Les relations financières entre l'État et la sécurité sociale ont, cependant, été profondément rénovées à l'occasion de l'adoption de la loi de financement de la sécurité sociale pour 2019 40 ( * ) . Ainsi, les baisses de prélèvements obligatoires sont, depuis 2019, supportées par l'État ou la sécurité sociale en fonction de leur affectation 41 ( * ) . Il en découle une rénovation des relations financières entre l'État et la sécurité sociale dont les modalités impliquent notamment que les allégements généraux de charges, du type du dispositif proposé, sont intégralement compensés par affectation de recettes de l'État à la sécurité sociale pour solde de tout compte, sous la forme d'un versement d'une fraction de TVA, sauf en cas de dérogation législative annuelle.

L'affectation d'une fraction de TVA à la sécurité sociale doit être prévue par une loi de finances , l'article 36 de la LOLF disposant que « l'affectation, totale ou partielle, à une autre personne morale d'une ressource établie au profit de l'État ne peut résulter que d'une disposition de loi de finances. »

Reste que cette compensation n'est pour l'heure pas prévue. L'étude d'impact indique que « la mesure serait compensée aux régimes de sécurité sociale concernés par l'affectation d'une fraction de TVA correspondant à la perte de rendement en loi de finances ». Or, le projet de loi de finances rectificative pour 2022, déposé sur le bureau de l'Assemblée nationale le 7 juillet 2022, ne prévoit pas de disposition en ce sens, ce alors qu'ilest également censé tirer les conséquences financières du présent projet de loi.

En tout état de cause, une telle disposition devra être adoptée rapidement, en évitant tout décalage avec la publication du décret mettant en oeuvre le dispositif proposé.


* 22 C'est-à-dire hors praticiens et auxiliaires médicaux (PAMC).

* 23 « Les travailleurs indépendants et leur protection sociale en chiffres, édition 2021, données 2020 », CPSTI.

* 24 Les termes d' »auto-entrepreneurs » et de « micro-entrepreneurs » sont synonymes.

* 25 Source : étude d'impact du présent projet de loi.

* 26 y compris les auto-entrepreneurs.

* 27 Le PASS s'établit pour 2022 à 41 136 euros.

* 28 Rapport sur la protection sociale des travailleurs indépendants, HCFi-PS, septembre 2020.

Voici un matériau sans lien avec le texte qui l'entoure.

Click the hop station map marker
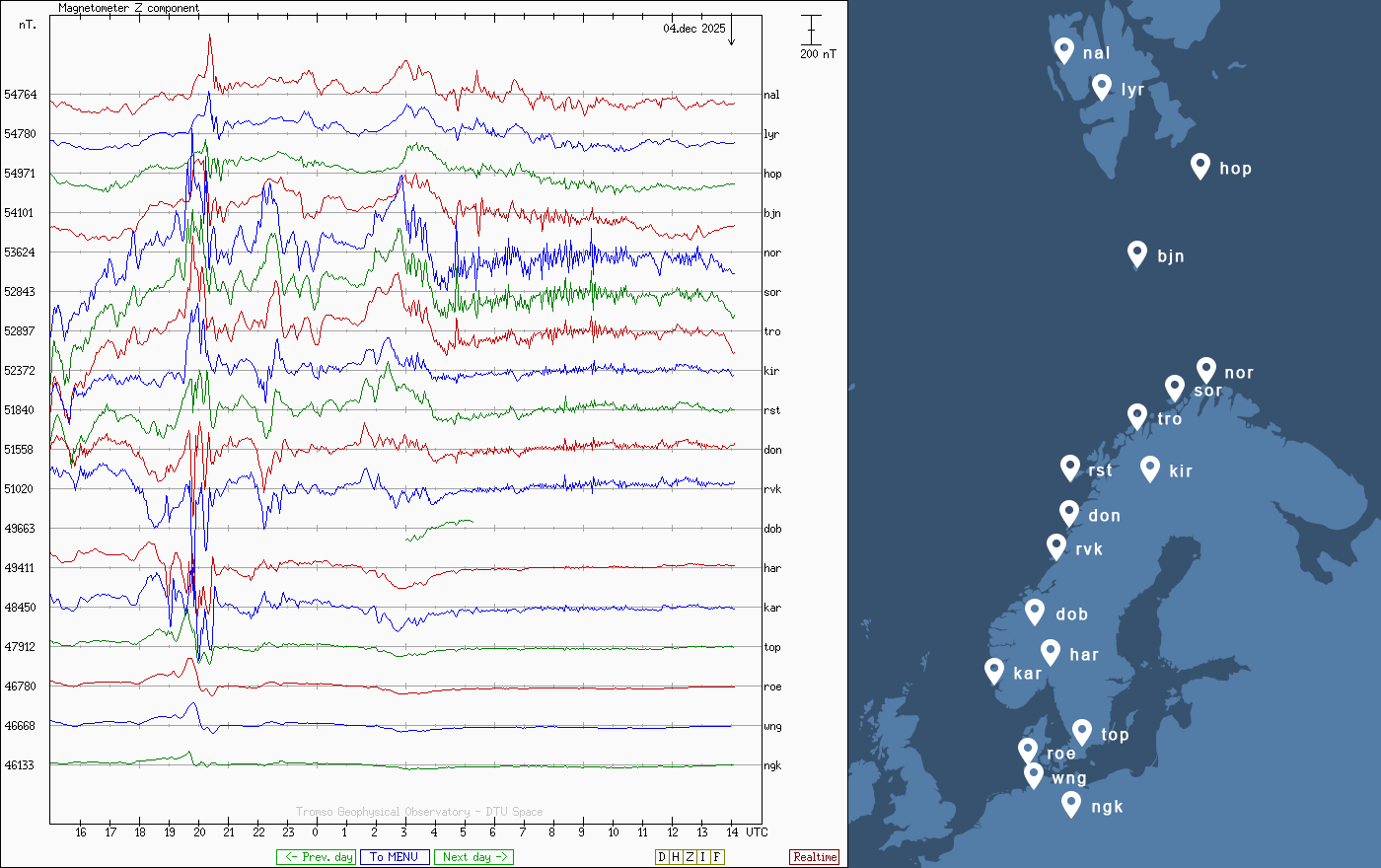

* 29 au niveau du SMIC, le taux effectif de prélèvements sociaux est de 31 % pour un artisan/commerçant contre 22 % pour un salarié

* 30 Voir supra .

* 31 Voir supra .

* 32 Hors cotisations d'indemnités journalières.

* 33 Pour mémoire, pour les salariés, aucune cotisation salariale maladie et aucune cotisation famille n'est due au niveau du SMIC.

* 34 Le taux applicable s'échelonnant de 4,5 % à 60 % du PASS à 7,2 % au-dessus de 110 % du PASS (puis 6,5 % au-dessus de 5 fois le PASS).

* 35 Au total, pour les artisans et commerçants, la cotisation d'assurance maladie (indemnités journalières comprises) croît de 0,50 à 4,5 points entre 40 % et 60% du PASS, puis de 4,5 à 7,20 points entre 60 % et 110 % du PASS. Pour les professionnels libéraux et les exploitants agricoles, la cotisation maladie (hors IJ) croit de 0 à 4 % entre 40 et 60 % du PASS, puis de 4 à 6,50 % entre 60 % et 110 % du PASS.

* 36 Hors micro-entrepreneurs donc, voir infra .

* 37 Le plafond de chiffre d'affaires pour une micro-entreprise est de 176 200 euros hors taxes pour une activité d'achat/revente, de vente à consommer sur place et de prestation d'hébergement et de 72 600 euros hors taxes pour les prestations de services et les professions libérales

* 38 Dont 200 millions d'euros pour les artisans, commerçants et professionnels libéraux non-réglementés, 54 millions d'euros pour les professions libérales et 66 millions d'euros pour les non-salariés agricoles.

* 39 Article 5 de la loi n°94-637 du 25 juillet 1994 relative à la sécurité sociale.

* 40 Loi n° 2018-1203 du 22 décembre 2018 de financement de la sécurité sociale pour 2019.

* 41 La participation de la sécurité sociale au financement du coût de certains allègements de charges est justifiée par l'effet bénéfique de ces mesures pour l'emploi et donc pour la masse salariale sur laquelle sont assises ces cotisations.